В минуты, когда Габриеля охватывало бешенство на меня наоборот, спускалось спокойствие.
— Катя, ты понимаешь, что если мальчишка заговорит, он все расскажет? Ты это понимаешь?
— Понимаю, но я ничего не знаю, Габриель.
— Строптивая девчонка! Значит так, весь допрос я взял на себя, поедешь со мной в гестапо завтра утром, это все, что я могу сделать. Если прозвучит твое имя, я по крайней мере смогу скрыть эту информацию.

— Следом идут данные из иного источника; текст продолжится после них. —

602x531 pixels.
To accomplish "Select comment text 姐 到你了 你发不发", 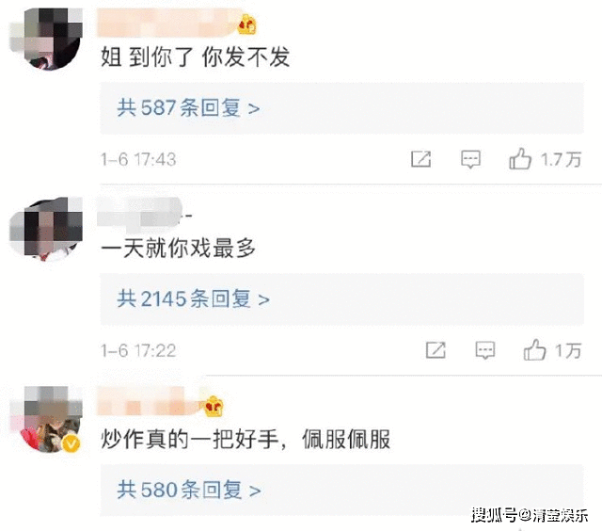I will pyautogui.click(x=196, y=56).
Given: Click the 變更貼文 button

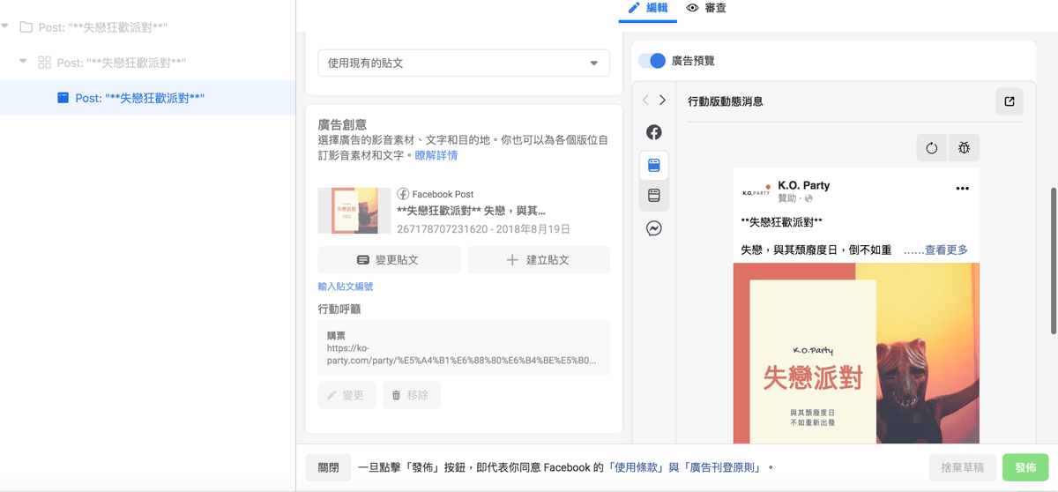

— Я не поеду в гестапо! Я не буду смотреть, как пытают мальчика. Нет, Габриель, только не это, ты не можешь со мной так поступить, слышишь? Я не переживу еще раз такого ужаса, а тут еще и ребенок.
— Поедешь, возьмешь себя в руки и поедешь, иначе ты сама потом окажешься там, ты это понимаешь?
— Он ничего обо мне не скажет, я ничего не делала, ему нечего обо мне говорить, — в ту минуту я убеждала, скорее всего, саму себя, а не его.
— Расскажи мне все, Катерина, пока не поздно.
— Мне нечего рассказывать тебе!
— О, Боже, какая упертая девчонка! Ты сама не понимаешь, по какой опасной тропе пошла!
Габриель подошел ко мне и сел рядом, устало пробежал взглядом по моему лицу и проговорил:
— Катя, сейчас ты пойдешь спать. Завтра рано утром мы едем в гестапо, я ничего слушать не желаю более, ты поняла меня?
Было видно, что он очень переживает за меня.
— Хорошо.
Встав с дивана я пошлепала босыми ногами по полу в направлении спальни и упала там на кровать, совершенно морально вымотанная. Спать я не могла, поэтому промучившись около часа, я направилась в кабинет Габриеля. Он сидел за столом и курил. Подойдя к нему, я опустилась на пол перед ним и положила ему голову на колени:
— Габриель… Ребенок… Митька… Помоги, пожалуйста.
В ответ он только издал долгий выдох и провел пальцами по моей щеке:
— Я ничем ему не смогу помочь, даже если и захочу. Дело полностью на контроле оберста и штурмбанфюрера, понимаешь? Он знает, где в лесу отряд партизан и кто еще с ними связан. Его невозможно вытащить из гестапо, там усиленная охрана. Даже я смогу попасть к нему только завтра утром на допрос.
— Но это же ребенок, Габриель.
— Катя, не проси, не смогу.
И тут весь груз эмоций, накопившийся за день, дал выход. Я резко встала и высказала все, что было у меня на душе в тот момент:
— Какие же вы, немцы, сволочи! Вы приехали воевать сюда? Так воюйте с нами, взрослыми людьми, или кишка тонка? Дети-то при чем? При чем этот ребенок, который передавал весточки своим людям? Своим, слышишь? Детей зачем трогаете? Это же дети, Габриель! У тебя же тоже были дети. Ну как ты можешь? Ты такая же сволочь, как и все, — я уже не говорила, я кричала на весь дом, захлебываясь слезами.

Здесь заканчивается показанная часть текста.